Depois de 22 anos regressei a San Salvador, América Central, onde tinha vivido por um ano na minha adolescência. As lembranças daqueles tempos pululavam na minha mente e estava ansioso por rever certas coisas.
Uma pessoa me pegou no aeroporto e me levou à cidade, me deixou no hotel com a recomendação expressa de que não saísse do hotel sob nenhum pretexto, que fizesse minhas refeições no próprio hotel e que no outro dia cedo passariam para me pegar para algumas entrevistas e reuniões.
Perguntei à recepcionista se ela sabia onde ficava o Ginásio Nacional e do Parque Cuzcatlán (tinha morado em uma rua perto) ao que me informou que ficava a três quadras. Fiquei empolgado com a possibilidade de rever áreas que tantas recordações me traziam. Mal dormi. Bem cedo desci ao refeitório, tomei meu café e sai para rever coisas, no que pese a orientação expressa que me havia sido dada. Primeiro fui rever a casa. Desci até o Parque e fui surpreendido por mais de uma centena de soldados sentados na mureta que separava o Parque da avenida. Todos eles tinham uma de suas pernas amputadas, vítimas das minas quita-pié (arranca-pé). Era desfile de muletas, pernas com curativos, jovens com suas vidas limitadas por uma guerra estúpida. Estavam ali para curativos no Hospital Militar. Aquilo me embrulhou o estômago!. Voltei ao hotel sem rever o Parque e a ele não mais voltei.

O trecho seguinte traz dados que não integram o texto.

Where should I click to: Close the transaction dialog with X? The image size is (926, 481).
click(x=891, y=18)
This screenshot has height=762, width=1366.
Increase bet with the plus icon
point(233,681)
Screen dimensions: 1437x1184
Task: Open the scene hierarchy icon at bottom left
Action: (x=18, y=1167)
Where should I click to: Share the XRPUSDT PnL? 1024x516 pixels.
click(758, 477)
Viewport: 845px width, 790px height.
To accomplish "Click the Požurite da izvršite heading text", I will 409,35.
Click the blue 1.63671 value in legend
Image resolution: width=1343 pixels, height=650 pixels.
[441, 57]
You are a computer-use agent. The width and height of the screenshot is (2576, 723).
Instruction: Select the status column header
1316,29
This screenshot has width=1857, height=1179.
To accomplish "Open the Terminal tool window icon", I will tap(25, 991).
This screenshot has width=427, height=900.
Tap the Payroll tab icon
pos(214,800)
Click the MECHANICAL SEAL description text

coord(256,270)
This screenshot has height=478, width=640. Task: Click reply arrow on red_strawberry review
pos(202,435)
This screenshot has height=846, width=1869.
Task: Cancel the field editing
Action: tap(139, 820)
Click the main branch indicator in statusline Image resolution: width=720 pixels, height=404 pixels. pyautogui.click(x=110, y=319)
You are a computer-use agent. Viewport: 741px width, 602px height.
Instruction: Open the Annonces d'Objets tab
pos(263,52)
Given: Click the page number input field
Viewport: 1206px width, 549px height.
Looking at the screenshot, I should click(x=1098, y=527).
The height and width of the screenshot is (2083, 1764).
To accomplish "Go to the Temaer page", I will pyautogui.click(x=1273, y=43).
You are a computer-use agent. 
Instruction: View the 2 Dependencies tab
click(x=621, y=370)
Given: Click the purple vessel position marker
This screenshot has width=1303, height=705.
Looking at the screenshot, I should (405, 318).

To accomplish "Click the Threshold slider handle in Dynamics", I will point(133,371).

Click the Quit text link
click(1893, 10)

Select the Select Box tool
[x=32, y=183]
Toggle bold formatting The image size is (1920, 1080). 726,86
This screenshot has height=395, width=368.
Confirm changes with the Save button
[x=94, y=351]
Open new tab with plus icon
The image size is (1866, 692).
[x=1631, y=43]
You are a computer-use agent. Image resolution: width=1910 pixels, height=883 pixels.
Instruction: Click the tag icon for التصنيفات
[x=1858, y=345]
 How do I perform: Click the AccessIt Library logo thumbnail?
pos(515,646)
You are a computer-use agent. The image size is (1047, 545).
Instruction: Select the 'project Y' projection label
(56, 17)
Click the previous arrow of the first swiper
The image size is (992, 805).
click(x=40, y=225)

À tarde tive uma reunião com um grupo de pessoas que trabalhavam com Direitos Humanos, entre elas uma senhora que me contou que havia conhecido uma família brasileira que vivera ali e que tinha o mesmo sobrenome e me perguntava se eu os conhecia. Disse eu era daquela família, o filho mais velho. Lágrimas rolaram pela sua face. Ela me contou quem era e dela recordei por ser a mãe de uma paquera que tivera e que ambas, mãe e filha vieram à nossa casa muitas vezes.
Ela era a Diretora de um Orfanato que recebia órfãos da guerra. Ela insistiu para que eu fosse conhecer o trabalho. Marcamos um dia de manhã. Para lá fui. Era uma pequena chácara fora da cidade. Mal o jipe parou, um bando de crianças veio correndo e gritando e tive que dar a mão e cumprimentar a todas elas. Uma delas, de uns três anos de idade, estava meio longe, meio desligada e não tinha vindo como as demais.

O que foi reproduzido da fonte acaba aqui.